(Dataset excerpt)
◆ ◆ ◆

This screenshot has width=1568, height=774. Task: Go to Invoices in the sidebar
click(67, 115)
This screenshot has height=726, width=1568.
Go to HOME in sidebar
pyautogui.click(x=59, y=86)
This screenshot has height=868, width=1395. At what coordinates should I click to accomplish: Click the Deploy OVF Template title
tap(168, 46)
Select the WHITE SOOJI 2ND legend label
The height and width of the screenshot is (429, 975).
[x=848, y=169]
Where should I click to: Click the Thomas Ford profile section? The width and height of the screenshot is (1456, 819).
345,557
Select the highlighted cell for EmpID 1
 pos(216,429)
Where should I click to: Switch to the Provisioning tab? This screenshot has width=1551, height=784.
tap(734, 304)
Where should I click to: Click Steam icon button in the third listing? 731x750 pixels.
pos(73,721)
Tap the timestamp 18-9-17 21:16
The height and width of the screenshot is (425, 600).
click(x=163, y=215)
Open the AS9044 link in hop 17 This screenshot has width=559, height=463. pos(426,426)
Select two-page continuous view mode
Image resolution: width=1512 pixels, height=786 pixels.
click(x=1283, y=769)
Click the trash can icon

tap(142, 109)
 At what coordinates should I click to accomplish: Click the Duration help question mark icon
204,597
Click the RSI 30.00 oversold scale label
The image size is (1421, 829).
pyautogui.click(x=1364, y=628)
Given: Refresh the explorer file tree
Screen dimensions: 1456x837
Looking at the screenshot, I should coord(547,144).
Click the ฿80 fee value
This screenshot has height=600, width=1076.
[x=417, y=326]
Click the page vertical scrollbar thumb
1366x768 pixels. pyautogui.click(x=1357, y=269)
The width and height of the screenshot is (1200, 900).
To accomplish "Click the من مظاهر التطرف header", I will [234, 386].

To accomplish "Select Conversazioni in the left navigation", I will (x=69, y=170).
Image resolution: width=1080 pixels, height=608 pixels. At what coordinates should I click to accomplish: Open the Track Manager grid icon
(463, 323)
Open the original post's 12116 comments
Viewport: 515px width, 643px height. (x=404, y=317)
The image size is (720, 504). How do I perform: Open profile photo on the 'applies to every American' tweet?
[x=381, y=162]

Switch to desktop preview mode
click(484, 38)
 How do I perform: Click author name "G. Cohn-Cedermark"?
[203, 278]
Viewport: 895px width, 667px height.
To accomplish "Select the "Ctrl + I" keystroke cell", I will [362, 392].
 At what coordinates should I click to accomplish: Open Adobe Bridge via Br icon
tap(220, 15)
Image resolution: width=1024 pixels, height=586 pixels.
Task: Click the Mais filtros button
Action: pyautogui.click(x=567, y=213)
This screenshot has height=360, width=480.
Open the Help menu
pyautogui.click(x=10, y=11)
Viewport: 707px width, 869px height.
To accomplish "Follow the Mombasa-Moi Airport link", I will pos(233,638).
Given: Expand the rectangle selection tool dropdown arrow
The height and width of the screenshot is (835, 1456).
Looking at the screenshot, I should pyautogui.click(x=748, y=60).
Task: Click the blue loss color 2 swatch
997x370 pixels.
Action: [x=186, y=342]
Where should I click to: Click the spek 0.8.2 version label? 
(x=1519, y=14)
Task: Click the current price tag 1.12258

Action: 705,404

◆ ◆ ◆

WORK REQUIRED: Pick out and copy every line of the items above that contains the word "This".

WRITTEN ANSWER:
This screenshot has width=1568, height=774. Task: Go to Invoices in the sidebar
This screenshot has height=726, width=1568.
This screenshot has height=868, width=1395. At what coordinates should I click to accomplish: Click the Deploy OVF Template title
Where should I click to: Switch to the Provisioning tab? This screenshot has width=1551, height=784.
Open the AS9044 link in hop 17 This screenshot has width=559, height=463. pos(426,426)
This screenshot has height=600, width=1076.
This screenshot has height=360, width=480.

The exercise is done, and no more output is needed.